Чтобы передать приказ или сообщение от флагманской галеры другим судам, они использовали флажки разного цвета, а в сумерках и ночью — факелы.
Кхешийский флот был настолько велик, что, когда первые суда спустились по реке на пару десятков лиг, плывшие на них воины уже не могли различить в закатной дали башни Ханнура, а от причалов еще продолжали отчаливать новые корабли.
Когда последнее судно покинуло порт, день близился к вечеру. Уставшие жители Ханнура стали расходиться по домам, лениво обсуждая увиденное. В город снова вернулась размеренная жизнь.
Начало смеркаться. По приказу Халега, чтобы избежать столкновения, на корме каждого корабля зажгли фонари. Хотя столкнуться в ясную лунную ночь было довольно сложно, тулиец не хотел рисковать.
Ни владыка Сенахт, ни Халег, ни маги Черного Логова не хотели ждать завтрашнего утра. На военном совете решили: главное сейчас — выиграть время, прийти к Туиту раньше Кулла и занять выгодную позицию.
Когда взошла луна, а поля по обоим берегам сменились лесами, сигнальщик с храмового струга передал сообщение для Халега, а затем за тулийцем прислали легкую лодочку с двумя гребцами, которая быстро доставила его к судну с черными парусами.
Молчаливый жрец проводил его на корму, в каюту Тха-Таурага, обставленную весьма скромно, но со вкусом: пара удобных кресел, стол и скамья, серебряные светильники на стенах и под потолком, вдоль одной из стен — пологая лесенка.
Когда Халег вошел, светильники не были зажжены. Тха-Таураг сидел в полутьме, но, казалось, не замечал этого.
Услышав, что дверь отворилась, маг кивнул вошедшему и тонкой рукой указал на кресло по другую сторону стола. Из полутьмы неслышно выступил раб и зажег один из светильников.
Другой раб поставил перед гостем поднос с двумя чашами и высоким сосудом из белого металла, покрытым тонкой чеканкой, с крышкой и носиком. Переставив чаши на стол, раб наполнил их горячей дымящейся жидкостью из сосуда и исчез.

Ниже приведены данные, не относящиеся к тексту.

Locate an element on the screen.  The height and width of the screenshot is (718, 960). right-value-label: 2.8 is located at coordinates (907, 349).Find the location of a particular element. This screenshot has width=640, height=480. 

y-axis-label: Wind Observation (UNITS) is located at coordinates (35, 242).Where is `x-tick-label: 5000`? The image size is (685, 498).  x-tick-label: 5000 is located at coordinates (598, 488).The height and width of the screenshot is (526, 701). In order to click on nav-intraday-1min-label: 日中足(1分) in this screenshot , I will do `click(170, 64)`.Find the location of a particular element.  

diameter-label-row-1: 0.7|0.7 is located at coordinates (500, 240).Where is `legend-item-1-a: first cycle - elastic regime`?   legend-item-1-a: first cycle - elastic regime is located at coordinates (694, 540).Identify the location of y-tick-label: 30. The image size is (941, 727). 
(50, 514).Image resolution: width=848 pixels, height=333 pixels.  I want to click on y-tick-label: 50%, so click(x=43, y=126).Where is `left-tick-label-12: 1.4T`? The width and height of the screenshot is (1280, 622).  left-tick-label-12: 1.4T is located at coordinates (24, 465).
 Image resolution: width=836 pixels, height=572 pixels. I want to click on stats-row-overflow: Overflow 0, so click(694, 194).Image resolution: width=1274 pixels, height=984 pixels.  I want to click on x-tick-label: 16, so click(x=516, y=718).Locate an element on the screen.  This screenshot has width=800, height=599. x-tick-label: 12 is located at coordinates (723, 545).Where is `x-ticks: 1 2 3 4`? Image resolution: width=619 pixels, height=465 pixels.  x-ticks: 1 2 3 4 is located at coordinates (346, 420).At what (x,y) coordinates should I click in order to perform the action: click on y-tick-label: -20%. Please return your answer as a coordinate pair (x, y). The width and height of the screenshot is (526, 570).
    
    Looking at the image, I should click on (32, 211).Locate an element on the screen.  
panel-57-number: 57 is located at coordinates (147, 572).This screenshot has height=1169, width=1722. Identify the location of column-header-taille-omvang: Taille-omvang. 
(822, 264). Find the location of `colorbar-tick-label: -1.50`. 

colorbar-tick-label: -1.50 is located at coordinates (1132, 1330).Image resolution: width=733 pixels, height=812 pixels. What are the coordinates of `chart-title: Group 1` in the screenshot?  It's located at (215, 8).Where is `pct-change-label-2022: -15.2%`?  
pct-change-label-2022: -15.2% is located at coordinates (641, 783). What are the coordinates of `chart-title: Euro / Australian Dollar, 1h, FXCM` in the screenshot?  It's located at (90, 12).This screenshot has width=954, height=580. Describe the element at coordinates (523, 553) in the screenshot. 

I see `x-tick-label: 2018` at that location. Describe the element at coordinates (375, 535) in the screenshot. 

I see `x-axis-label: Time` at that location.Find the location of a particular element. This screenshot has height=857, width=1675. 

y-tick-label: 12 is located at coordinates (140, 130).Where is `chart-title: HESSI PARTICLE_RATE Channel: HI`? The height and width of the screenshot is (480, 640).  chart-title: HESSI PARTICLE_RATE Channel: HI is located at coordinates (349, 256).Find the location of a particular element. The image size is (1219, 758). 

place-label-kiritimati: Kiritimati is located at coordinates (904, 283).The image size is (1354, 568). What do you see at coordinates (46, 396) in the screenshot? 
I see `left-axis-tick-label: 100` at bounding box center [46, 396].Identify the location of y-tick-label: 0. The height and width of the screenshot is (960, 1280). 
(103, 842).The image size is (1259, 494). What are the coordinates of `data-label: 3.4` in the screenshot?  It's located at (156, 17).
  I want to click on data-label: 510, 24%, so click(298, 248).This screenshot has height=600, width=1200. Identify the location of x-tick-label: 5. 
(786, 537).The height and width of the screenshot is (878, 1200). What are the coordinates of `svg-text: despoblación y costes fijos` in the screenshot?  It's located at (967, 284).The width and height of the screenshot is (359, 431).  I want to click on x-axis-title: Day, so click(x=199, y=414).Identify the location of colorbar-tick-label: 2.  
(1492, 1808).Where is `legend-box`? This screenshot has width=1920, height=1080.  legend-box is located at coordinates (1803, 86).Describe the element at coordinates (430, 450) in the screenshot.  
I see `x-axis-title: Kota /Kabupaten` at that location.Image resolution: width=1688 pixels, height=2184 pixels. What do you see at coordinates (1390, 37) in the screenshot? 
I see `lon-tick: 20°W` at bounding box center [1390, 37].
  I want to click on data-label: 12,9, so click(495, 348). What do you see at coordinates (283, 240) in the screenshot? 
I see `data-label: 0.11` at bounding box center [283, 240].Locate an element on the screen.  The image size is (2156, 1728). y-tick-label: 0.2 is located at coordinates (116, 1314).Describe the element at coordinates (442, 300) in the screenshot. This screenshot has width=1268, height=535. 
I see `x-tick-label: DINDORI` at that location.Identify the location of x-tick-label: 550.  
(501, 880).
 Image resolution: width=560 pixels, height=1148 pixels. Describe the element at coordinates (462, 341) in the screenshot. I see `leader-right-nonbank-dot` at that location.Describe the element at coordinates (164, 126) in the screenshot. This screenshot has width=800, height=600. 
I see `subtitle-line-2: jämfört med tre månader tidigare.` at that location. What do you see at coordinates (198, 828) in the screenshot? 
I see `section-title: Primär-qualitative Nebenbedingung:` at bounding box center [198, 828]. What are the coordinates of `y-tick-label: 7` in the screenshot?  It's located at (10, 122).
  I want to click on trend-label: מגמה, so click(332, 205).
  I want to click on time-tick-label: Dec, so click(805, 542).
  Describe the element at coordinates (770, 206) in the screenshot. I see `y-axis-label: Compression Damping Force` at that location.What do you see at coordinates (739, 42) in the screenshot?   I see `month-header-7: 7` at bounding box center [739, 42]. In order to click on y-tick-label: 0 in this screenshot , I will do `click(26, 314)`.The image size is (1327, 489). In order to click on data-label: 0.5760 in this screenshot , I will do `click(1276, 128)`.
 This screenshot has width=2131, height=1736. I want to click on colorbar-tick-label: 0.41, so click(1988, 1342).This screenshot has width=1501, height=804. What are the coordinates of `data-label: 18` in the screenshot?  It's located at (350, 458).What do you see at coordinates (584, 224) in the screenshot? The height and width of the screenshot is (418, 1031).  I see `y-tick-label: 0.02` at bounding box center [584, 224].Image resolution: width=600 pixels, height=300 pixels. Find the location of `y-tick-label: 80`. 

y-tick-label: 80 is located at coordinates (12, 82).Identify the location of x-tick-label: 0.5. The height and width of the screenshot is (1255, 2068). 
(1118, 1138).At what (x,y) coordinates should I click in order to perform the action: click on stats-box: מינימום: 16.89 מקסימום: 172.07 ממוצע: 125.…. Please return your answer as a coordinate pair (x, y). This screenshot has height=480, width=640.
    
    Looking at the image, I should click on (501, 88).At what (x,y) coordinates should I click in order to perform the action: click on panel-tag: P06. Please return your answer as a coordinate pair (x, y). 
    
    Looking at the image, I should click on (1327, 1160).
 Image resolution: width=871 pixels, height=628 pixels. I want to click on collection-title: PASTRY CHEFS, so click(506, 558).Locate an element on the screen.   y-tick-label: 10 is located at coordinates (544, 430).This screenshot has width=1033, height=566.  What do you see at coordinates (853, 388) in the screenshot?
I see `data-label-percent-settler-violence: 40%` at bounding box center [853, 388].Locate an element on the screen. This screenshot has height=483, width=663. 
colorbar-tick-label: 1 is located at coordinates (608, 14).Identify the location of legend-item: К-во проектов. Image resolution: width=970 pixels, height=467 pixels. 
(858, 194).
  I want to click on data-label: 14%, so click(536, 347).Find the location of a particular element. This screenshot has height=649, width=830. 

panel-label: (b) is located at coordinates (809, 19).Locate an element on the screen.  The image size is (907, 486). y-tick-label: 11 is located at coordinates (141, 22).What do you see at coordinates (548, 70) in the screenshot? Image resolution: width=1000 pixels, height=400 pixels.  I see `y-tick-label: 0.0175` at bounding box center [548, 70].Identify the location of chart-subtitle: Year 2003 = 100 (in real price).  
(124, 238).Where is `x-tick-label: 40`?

— Это алай, — сказал Тха-Таураг. — Я не пью вина уже третью сотню лет. Но тебе, если хочешь, принесут доброе вино.
Халег взял в руки чашу и с интересом заглянул в нее: жидкость в слабом свете масляной лампы казалась темно-красной.
— Это особый напиток, рецепт его пришел из глубокой древности, — пояснил маг. — В нем — лепестки розы, которая растет на границе пустыни. Он дает силу и не туманит рассудок.
— Мне нравится, — улыбнулся Халег, сделав глоток. — А вина не нужно. Ты пригласил меня для беседы, и я хочу иметь ясную голову.
Тонкие бесцветные губы Тха-Таурага изогнулись.
— Туит, — произнес маг. — Ты думал о Туите, Халег? О битве?
— Да, господин, — кивнул тулиец. — Я думал о битве. Но планов у меня пока нет.
— Все признают, что ты опытный воин и великий стратег, — сказал Тха-Таураг. — Я тоже верю в твой талант и вовсе не хочу обижать тебя. Но битва, которая произойдет у стен Туита, будет совершенно особой. Ни о чем подобном ты даже не слышал. — Маг замолчал и пристально посмотрел в лицо Халега.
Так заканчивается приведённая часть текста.